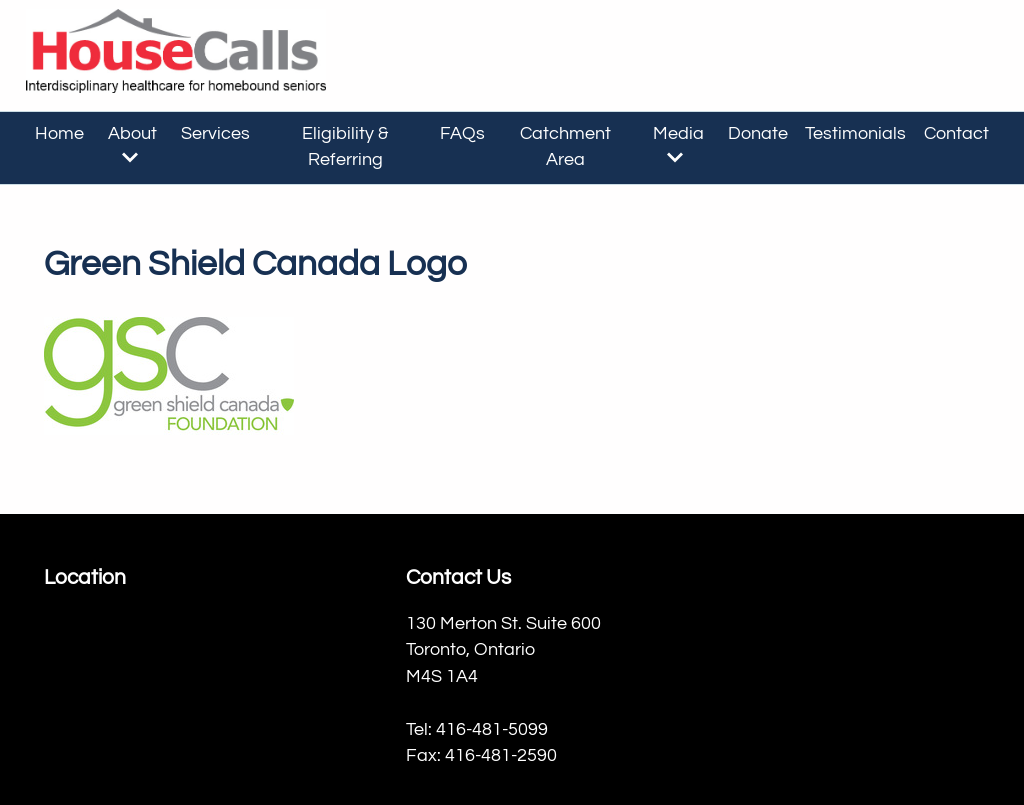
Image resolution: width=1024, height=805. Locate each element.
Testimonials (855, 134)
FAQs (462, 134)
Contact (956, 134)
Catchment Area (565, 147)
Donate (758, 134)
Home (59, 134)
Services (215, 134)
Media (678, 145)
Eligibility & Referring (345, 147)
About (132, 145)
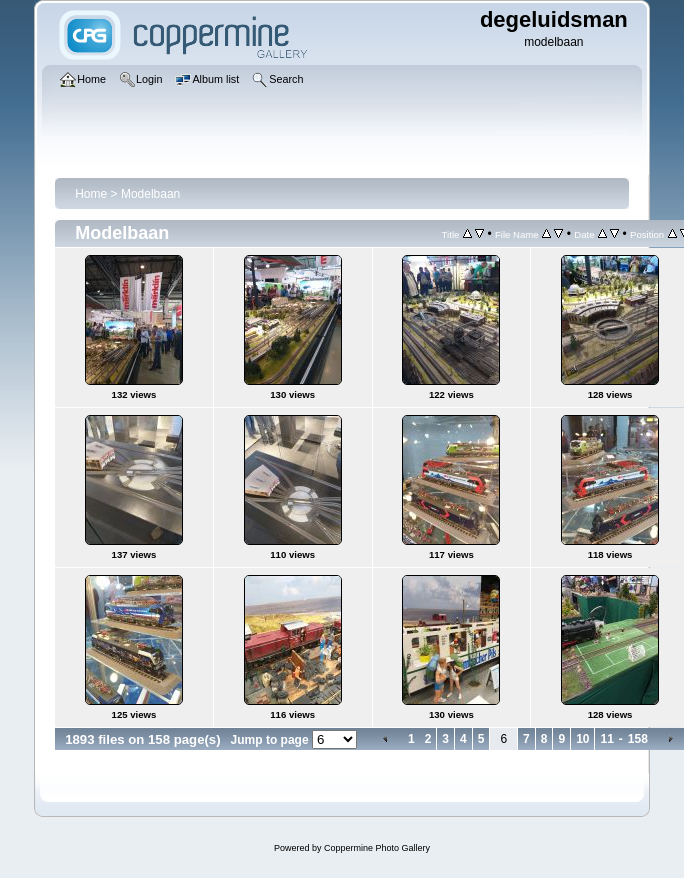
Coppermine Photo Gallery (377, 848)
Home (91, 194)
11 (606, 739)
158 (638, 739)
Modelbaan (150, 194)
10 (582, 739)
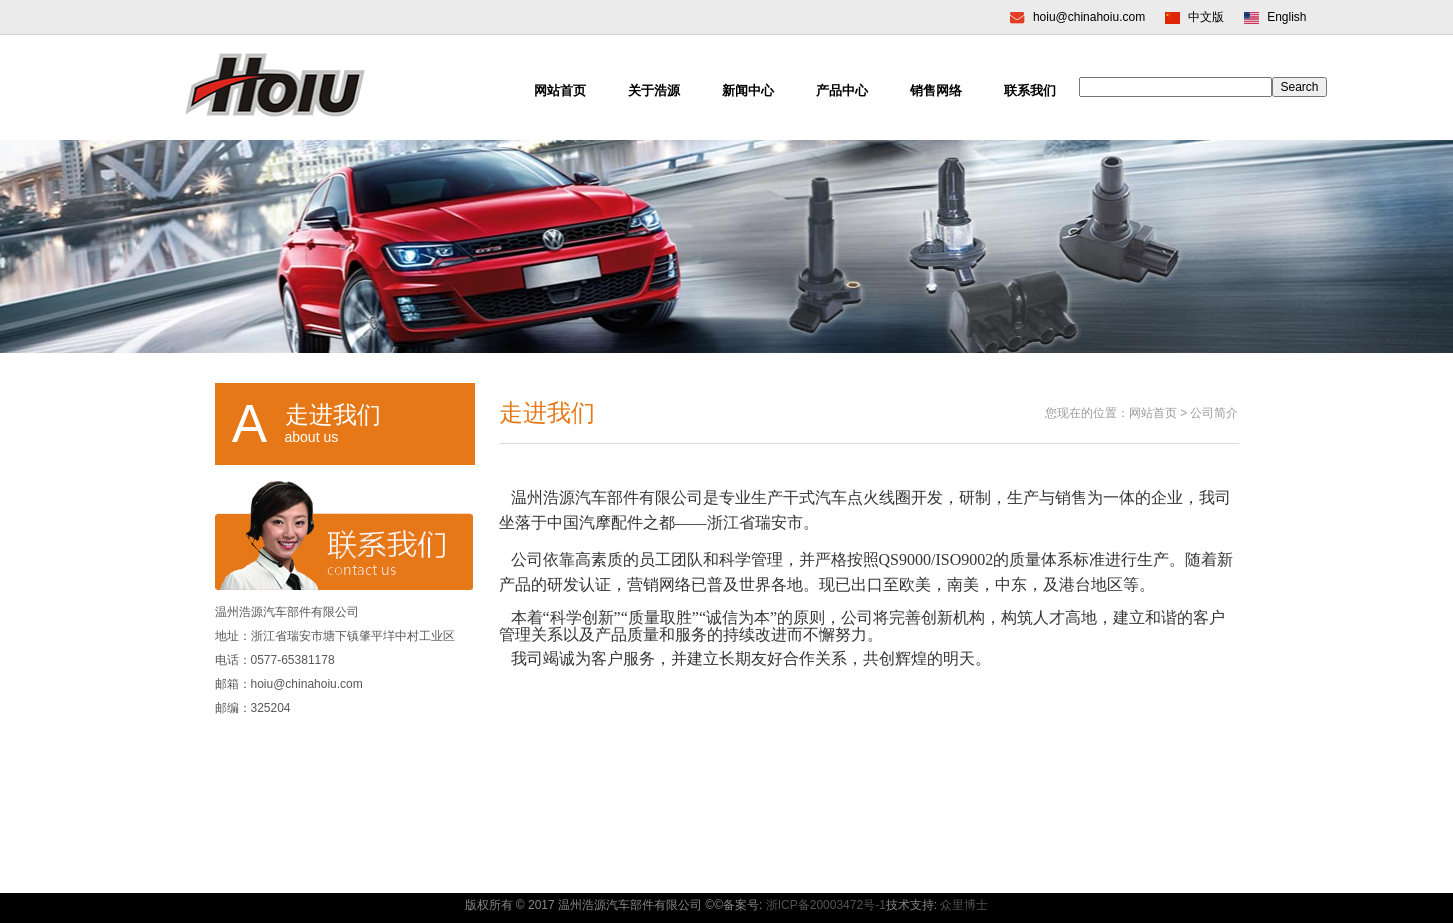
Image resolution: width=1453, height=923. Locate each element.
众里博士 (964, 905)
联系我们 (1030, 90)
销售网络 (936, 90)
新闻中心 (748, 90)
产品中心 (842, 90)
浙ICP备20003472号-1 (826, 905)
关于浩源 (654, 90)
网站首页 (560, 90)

• [Exercise goal]: Write out all of the material above word for word, keeping every line, but leave the pictures out.

• [Task answer]:
Image resolution: width=1024, height=805. Locate each element.
Testimonials (855, 134)
FAQs (462, 134)
Contact (956, 134)
Catchment Area (565, 147)
Donate (758, 134)
Home (59, 134)
Services (215, 134)
Media (678, 145)
Eligibility & Referring (345, 147)
About (132, 145)
Coppermine Photo Gallery (377, 848)
Home (91, 194)
11 (606, 739)
158 (638, 739)
Modelbaan (150, 194)
10 (582, 739)
Image resolution: width=1453, height=923. Locate each element.
众里博士 (964, 905)
联系我们 (1030, 90)
销售网络 (936, 90)
新闻中心 (748, 90)
产品中心 (842, 90)
浙ICP备20003472号-1 (826, 905)
关于浩源 (654, 90)
网站首页 (560, 90)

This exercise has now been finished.